● Goal of the exercise
Starting at the line that contains "Tap the Resulting", transcribe each line exactly through the last line of the data. Include nothing else.

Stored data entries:
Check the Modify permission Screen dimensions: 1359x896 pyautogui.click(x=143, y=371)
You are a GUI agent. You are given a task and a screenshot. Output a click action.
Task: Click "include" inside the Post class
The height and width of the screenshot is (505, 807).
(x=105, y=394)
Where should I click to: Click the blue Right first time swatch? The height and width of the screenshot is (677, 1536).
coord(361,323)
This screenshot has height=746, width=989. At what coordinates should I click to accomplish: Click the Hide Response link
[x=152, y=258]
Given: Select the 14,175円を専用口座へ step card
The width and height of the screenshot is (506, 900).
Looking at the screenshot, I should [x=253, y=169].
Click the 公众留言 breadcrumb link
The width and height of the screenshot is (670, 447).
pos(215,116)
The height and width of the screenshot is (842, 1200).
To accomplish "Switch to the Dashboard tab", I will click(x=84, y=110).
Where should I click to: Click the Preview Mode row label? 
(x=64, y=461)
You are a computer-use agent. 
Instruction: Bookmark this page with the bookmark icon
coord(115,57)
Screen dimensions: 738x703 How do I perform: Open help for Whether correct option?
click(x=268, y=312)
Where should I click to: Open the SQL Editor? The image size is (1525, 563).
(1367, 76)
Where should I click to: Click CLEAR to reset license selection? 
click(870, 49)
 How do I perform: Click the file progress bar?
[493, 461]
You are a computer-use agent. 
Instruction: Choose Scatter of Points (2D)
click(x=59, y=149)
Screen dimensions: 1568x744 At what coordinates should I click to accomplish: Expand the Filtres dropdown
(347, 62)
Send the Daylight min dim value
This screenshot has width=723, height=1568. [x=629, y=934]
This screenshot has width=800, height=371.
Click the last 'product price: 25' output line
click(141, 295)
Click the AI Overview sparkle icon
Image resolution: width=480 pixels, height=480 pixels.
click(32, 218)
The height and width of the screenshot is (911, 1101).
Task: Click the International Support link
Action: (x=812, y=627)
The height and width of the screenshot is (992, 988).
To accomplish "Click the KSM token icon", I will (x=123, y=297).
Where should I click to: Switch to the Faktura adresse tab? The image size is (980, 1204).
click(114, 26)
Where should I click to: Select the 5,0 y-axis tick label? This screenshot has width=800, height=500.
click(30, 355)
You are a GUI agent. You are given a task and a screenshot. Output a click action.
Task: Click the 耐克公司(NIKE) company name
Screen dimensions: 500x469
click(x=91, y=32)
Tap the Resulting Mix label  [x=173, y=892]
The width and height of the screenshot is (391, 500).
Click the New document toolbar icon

● Result of the exercise
Tap the Resulting Mix label  [x=173, y=892]
The width and height of the screenshot is (391, 500).
Click the New document toolbar icon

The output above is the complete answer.